- Maya's second book, Greasepaint Puritan: Boston to 42nd Street in the Queer Backstage Novels of Bradford Ropes, is now available from the University of Michigan Press! The book can be ordered in paperback, hardcover and ebook, both at the Press's website and on Amazon.com, among other sites.
- In February and March of 2024, Maya appeared on "Broadway Nation," where she discussed Greasepaint Puritan with host David Armstrong. The podcast can be listened to in three parts: "Episode 133: 42nd Street and the Queer Backstage Novels of Bradford Ropes;" "Episode 134: Before Gypsy There Was Stage Mother: The Queer Backstage Novels of Bradford Ropes, Part 2;" and "Episode 135: Go Into Your Dance: The Queer Backstage Novels of Bradford Ropes, Part 3."
- With Broadway choreographer and director Randy Skinner (42nd Street, Dames at Sea) and WNET Senior Writer Elisa Lichtenbaum, Maya appeared on February 10 as part of the "42nd Street: Dancing from Novel to Screen to Stage" panel at the Museum of Broadway, where she also read excerpts from Greasepaint Puritan.
- Greasepaint Puritan was reviewed in Library Journal in January of 2024. The journal's Genevieve Williams observed: "This book is part biography of a little-known screenwriter and novelist, part analysis of how biography and art inform one another, and part critique of how art as a commercial product has a way of burying its origins. (The book is) a well-researched and thorough illumination of a writer who deserves to be better known."

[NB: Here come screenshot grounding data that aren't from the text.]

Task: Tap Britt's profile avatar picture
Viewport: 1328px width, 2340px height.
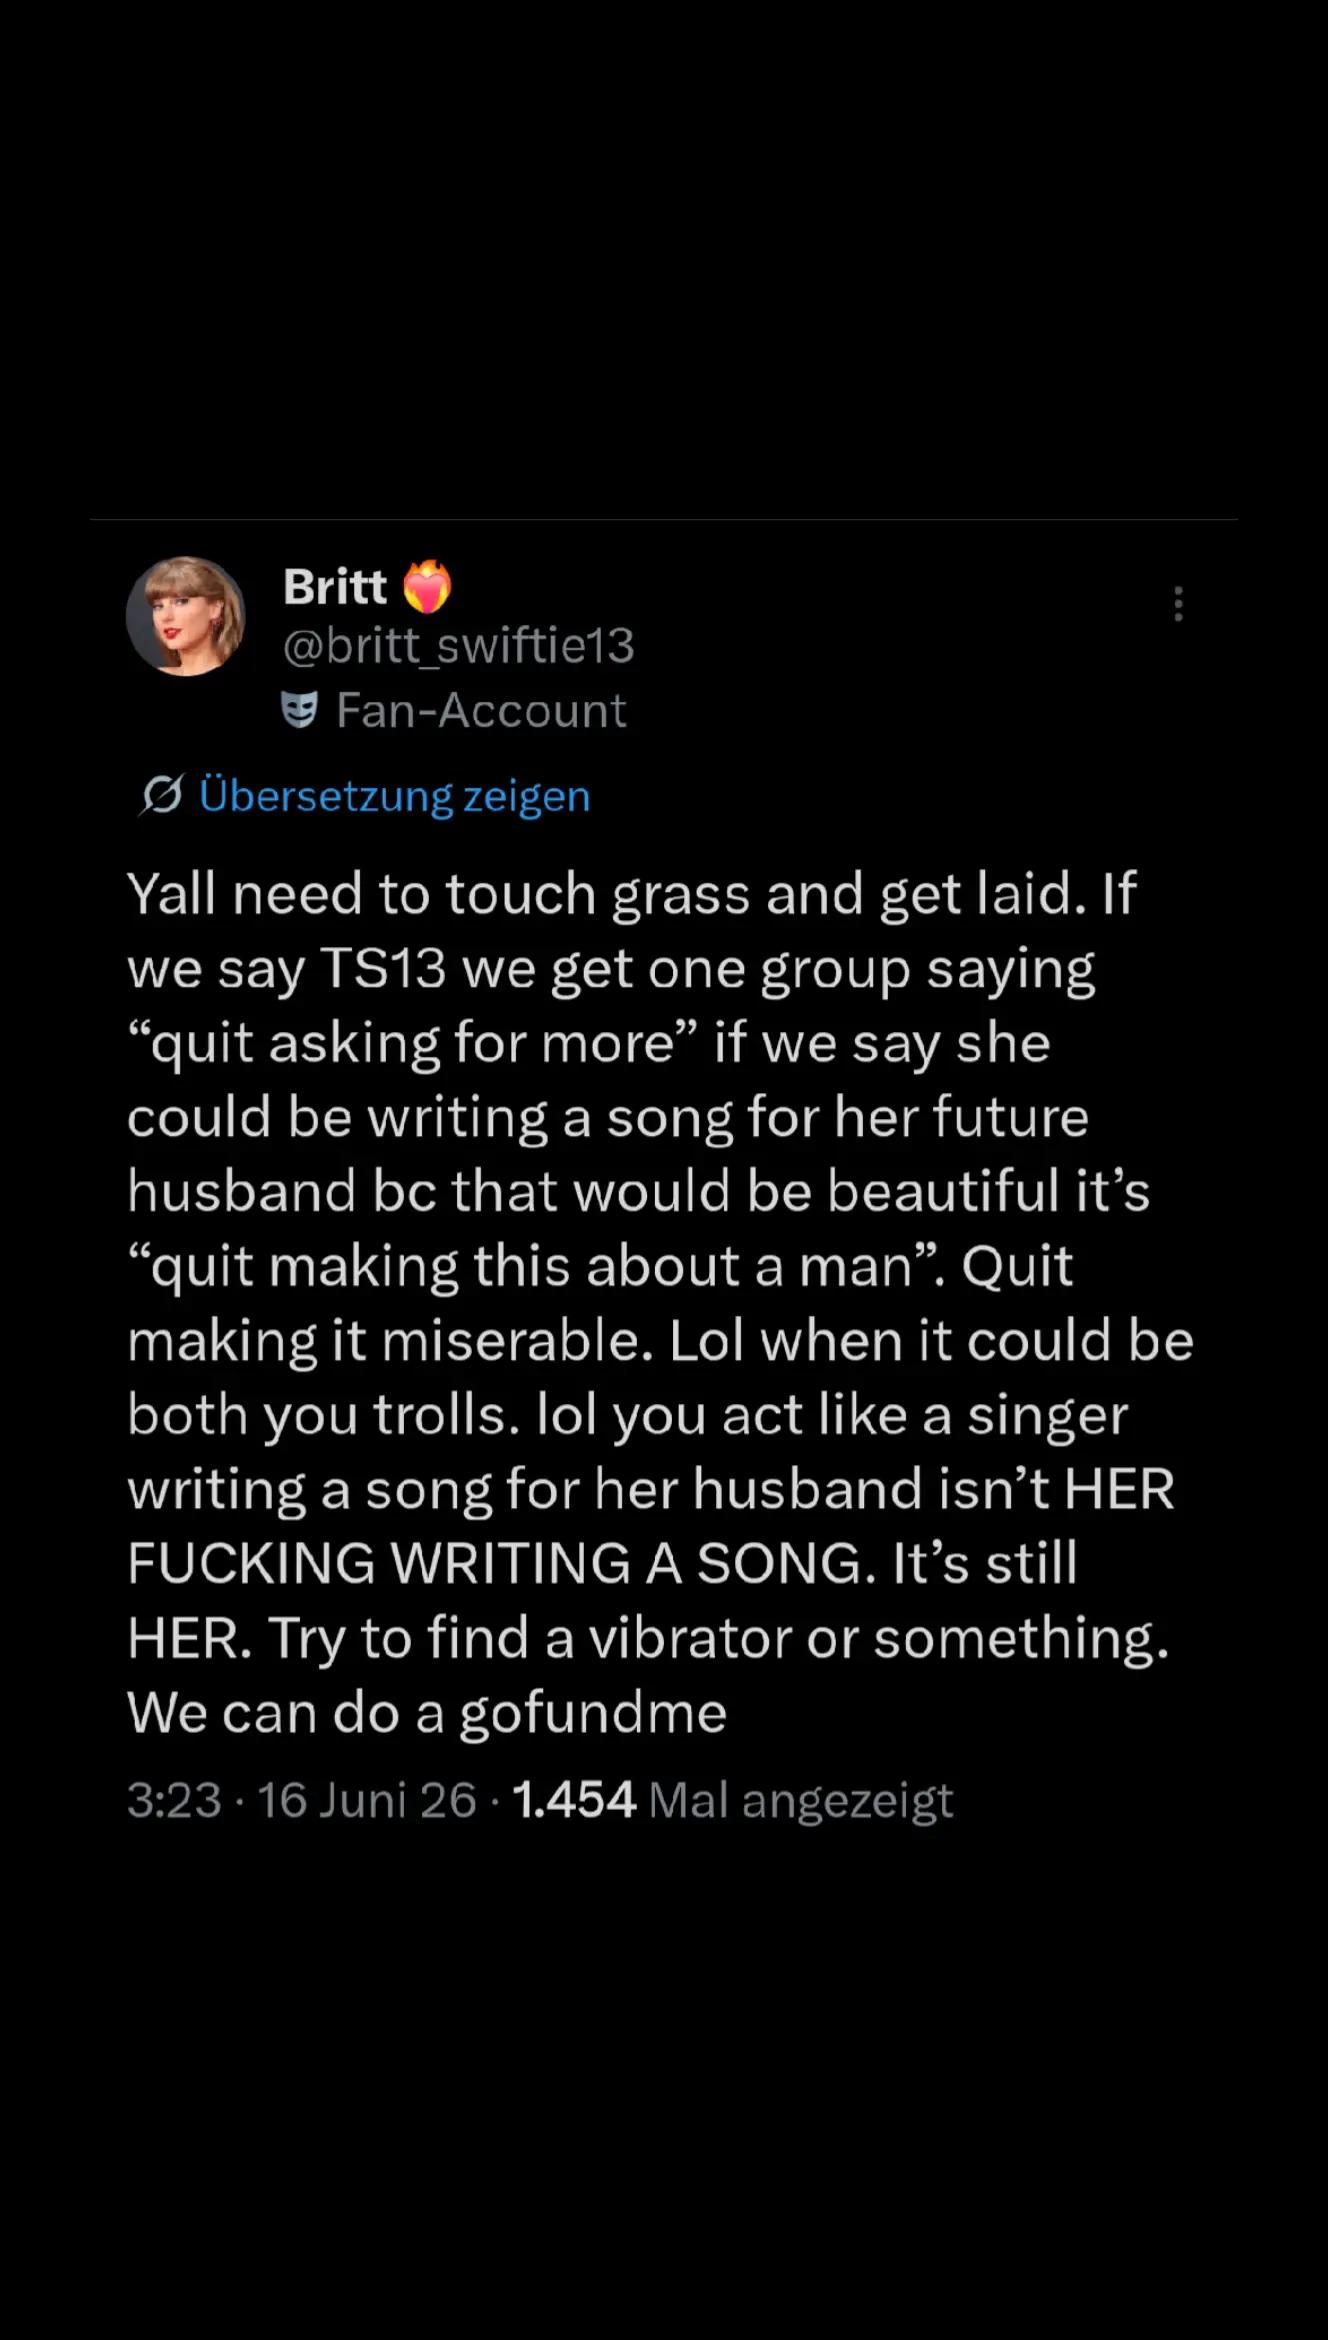Action: point(186,616)
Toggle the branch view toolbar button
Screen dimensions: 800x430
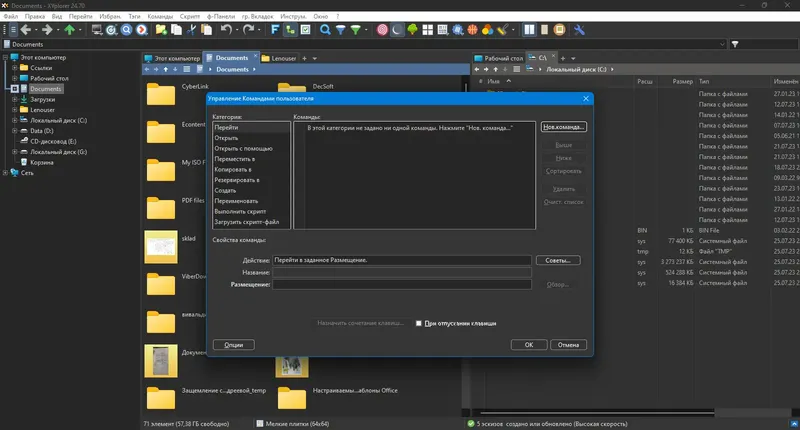tap(290, 30)
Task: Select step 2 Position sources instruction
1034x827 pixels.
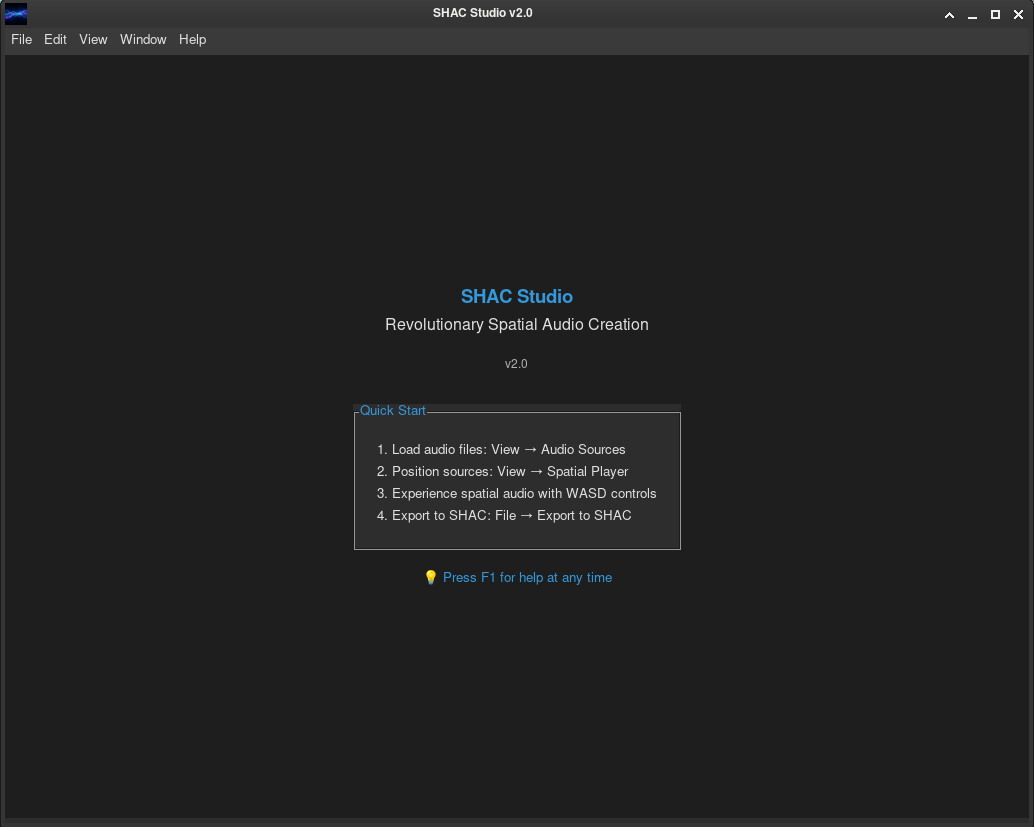Action: 509,471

- For a Q&A for the University of Michigan Press's blog, Maya answered questions about Greasepaint Puritan and what inspired her to write about the life and work of Bradford Ropes.
- Maya will be among the keynote speakers of "Stagestruck! 2024: Nostalgia and the Hollywood Musical," which will be presented at the Great American Songbook Foundation in Carmel, Indiana, May 15-17, 2024.
- Maya recently worked on the Mint Theater Company's production of Elizabeth Baker's 1917 play Partnership, directed by Jackson Grace Gay.
- Maya's essay "From the 1870s through World War I: The Spectre and Spectacle of the Human Body" appears in The Routledge Companion to Musical Theatre (eds. Laura MacDonald and Ryan Donovan), which is now available.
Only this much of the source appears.